Springtime Riverside Blooms to Peep

April 14, 2022

Detailed photos and descriptions of some beautiful wildflowers that you may see blooming on the riverside this spring.
Springtime Riverside Blooms to Peep

Like silent sentinels, riverside blossoms announce the emergence of spring and the beginning of paddle season! After a long winter indoors, seeing the colorful unfolding of riparian wildflowers is the best part of many kayakers’ paddle calendar. With spring just around the corner, use this list of water-loving flowers as a season opener scavenger hunt during your first paddle trip of the spring… 


Wild Iris - Pacific Northwest and Southeast

Wild Iris is perhaps the most ubiquitous and recognizable water-loving wildflower. Prolific with over 28 species in the United States, the iris is classical and well known in wild territory as well as horticulture circles. Internationally, the iris is a symbol of royalty, the Greek goddess’s name for the rainbow and the inspiration for the French Fleur-de-lys. Look for the iris in meadows adjacent to water and wetlands, although the iris is common in many environments.


Pacific Bleeding Heart -Pacific Northwest and Eastern seaboard

Bleeding heart appears at the end of a tall leafless stalk in a bushy cluster closer to the ground. On each stalk, a cluster of drooping, heart shaped, blush-pink flowers burst forth. Bleeding heart loves cliffs, rock outcrops, and rocky slopes. In the Appalachian region, it has the fun common name, Turkey Corn.



Bog Laurel- Pacific Northwest and Northeast 

Hearty and strong, the bog laurel is a perennial evergreen woody shrub with pink or purple bell-shaped flowers. It grows lakeside in bogs and in heath ground cover.
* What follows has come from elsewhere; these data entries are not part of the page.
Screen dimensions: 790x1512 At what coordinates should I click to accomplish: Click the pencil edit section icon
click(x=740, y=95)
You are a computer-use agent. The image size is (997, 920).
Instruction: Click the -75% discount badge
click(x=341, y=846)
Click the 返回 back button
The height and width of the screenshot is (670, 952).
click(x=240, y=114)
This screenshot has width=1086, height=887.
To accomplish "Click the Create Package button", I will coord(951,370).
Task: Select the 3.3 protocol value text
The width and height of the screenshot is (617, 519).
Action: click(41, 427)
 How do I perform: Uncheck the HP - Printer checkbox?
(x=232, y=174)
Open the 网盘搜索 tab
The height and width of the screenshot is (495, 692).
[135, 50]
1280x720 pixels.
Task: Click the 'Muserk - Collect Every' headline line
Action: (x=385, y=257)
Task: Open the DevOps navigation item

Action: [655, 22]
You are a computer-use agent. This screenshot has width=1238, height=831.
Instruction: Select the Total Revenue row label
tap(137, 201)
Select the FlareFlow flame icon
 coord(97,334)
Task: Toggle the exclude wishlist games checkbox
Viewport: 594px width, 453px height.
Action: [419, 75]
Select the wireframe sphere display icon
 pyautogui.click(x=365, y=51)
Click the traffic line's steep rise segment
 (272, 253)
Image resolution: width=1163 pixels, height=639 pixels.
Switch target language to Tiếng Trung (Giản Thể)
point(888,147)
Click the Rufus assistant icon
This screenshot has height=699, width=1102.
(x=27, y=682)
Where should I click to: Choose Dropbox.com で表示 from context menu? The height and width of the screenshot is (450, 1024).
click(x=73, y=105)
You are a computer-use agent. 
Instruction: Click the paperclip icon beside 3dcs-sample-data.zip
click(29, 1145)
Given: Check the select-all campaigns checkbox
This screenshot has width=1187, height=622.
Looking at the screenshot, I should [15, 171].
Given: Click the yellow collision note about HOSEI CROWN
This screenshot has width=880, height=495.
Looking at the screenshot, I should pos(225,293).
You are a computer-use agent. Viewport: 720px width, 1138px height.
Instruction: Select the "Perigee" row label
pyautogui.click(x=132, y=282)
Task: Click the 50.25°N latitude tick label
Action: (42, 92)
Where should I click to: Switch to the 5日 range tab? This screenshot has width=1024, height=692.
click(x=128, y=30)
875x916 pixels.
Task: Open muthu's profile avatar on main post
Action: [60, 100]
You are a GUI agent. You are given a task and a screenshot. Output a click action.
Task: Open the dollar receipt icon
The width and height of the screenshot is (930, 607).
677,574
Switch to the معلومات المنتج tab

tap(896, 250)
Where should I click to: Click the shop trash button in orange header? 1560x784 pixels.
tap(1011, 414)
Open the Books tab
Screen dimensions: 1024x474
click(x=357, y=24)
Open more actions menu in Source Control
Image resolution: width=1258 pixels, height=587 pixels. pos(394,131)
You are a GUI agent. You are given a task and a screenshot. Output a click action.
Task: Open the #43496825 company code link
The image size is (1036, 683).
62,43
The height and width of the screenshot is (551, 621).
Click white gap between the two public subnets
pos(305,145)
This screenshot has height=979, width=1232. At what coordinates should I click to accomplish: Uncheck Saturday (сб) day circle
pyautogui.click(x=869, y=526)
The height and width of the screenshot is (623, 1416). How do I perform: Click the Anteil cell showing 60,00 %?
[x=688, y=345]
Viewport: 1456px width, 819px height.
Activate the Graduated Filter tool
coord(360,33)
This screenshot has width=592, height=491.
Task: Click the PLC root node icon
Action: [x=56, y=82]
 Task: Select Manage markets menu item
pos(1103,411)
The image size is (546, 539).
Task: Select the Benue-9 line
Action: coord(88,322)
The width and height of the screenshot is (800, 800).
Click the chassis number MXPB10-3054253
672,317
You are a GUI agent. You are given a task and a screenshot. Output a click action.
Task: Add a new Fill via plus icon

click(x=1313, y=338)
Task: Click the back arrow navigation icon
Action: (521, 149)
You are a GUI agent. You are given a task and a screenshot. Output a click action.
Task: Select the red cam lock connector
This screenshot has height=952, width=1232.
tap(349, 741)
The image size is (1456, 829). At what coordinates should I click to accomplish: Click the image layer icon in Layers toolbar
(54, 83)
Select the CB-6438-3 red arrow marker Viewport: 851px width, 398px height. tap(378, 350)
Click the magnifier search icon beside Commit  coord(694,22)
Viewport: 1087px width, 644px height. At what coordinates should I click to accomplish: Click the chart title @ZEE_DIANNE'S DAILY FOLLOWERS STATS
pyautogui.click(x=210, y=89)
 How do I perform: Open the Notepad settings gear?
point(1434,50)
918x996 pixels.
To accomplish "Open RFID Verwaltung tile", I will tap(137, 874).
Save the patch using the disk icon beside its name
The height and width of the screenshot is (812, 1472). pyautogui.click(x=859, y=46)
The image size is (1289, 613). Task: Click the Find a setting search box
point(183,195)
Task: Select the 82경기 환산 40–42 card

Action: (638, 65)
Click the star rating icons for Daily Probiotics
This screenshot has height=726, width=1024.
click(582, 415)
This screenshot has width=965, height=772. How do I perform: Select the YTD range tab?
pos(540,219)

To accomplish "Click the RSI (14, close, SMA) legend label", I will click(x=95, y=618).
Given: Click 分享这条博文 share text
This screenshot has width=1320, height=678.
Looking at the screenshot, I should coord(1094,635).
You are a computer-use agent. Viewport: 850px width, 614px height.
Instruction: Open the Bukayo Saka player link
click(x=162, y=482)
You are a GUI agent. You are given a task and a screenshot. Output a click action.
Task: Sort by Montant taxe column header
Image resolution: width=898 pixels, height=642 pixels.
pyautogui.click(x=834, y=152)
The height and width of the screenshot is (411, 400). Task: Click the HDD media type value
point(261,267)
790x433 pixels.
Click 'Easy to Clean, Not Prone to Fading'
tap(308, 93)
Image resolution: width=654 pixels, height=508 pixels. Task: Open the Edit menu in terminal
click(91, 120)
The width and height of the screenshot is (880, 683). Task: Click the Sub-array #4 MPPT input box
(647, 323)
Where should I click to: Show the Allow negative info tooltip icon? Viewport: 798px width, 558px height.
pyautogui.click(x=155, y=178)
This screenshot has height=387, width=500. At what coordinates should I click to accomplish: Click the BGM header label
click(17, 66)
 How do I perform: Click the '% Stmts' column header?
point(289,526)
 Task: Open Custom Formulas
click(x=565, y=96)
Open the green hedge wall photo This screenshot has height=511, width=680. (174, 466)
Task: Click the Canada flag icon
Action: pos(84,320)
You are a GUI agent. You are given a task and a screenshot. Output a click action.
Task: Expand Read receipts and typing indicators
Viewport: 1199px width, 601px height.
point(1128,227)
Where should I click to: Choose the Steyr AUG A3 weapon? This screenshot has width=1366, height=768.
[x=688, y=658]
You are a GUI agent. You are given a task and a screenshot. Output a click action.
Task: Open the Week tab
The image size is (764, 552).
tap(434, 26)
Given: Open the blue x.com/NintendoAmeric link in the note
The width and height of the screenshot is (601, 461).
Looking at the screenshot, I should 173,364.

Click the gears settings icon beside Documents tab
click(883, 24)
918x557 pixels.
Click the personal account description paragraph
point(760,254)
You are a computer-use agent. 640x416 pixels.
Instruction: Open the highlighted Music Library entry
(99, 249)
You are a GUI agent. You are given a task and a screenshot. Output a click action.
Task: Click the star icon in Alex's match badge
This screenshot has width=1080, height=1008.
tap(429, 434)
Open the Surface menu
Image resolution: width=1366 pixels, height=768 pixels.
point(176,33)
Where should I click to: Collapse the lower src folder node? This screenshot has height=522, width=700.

The bog laurel is found in sub-alpine environments, from meadow lakes to wetlands and beyond. Pictured here with a backdrop of Mount Bachelor in the Cascade Range. 



Wild Bog Orchid - Pacific Northwest and Northeast

Though most often occurring in tropical latitudes, there are some uncommon sub-alpine orchids and evergreen forest species native to North America. In the northeast it appears on shores of rivers, lakes, swamps, and wetland margins. The bog orchid's tiny white flowers will bloom up the stem as the season progresses. 


Wild Foxglove - Pacific Northwest and prolific throughout the US

Well known amongst wildflower hunters and horticulturalists, the foxglove is iconic for its over weighted extending stem, chock full of innumerable bell-shaped blooms ranging from purple to pink and sometimes white. Rarely witnessed in real life, individual blooms are imagined to fit the paw of a fox. It prefers sea cliffs, rocky hillsides, heath ground cover, well drained soils, woodland clearings, hedgerows and riverbanks.


Bonneville Shooting Star -Pacific Northwest 

Shooting star is known for its long, leafless maroon stem crowning with inside-out clusters of flowers. It is less common overall and blooms at high elevations in constellations adjacent to lakes, streams, and creeks. Flowers are magenta turning to white then yellow near the base. If you see a shooting star, make a wish! 



Elephanthead Lousewort - Pacific Northwest 

A thick stock with a density of blooms characterizes the elephanthead lousewort. Look closely to see hundreds of little pink elephant heads with protruding trunks, all on a leafy stem. Look for this unique wildflower circus sideshow performing riverside all spring. Pink elephants on parade!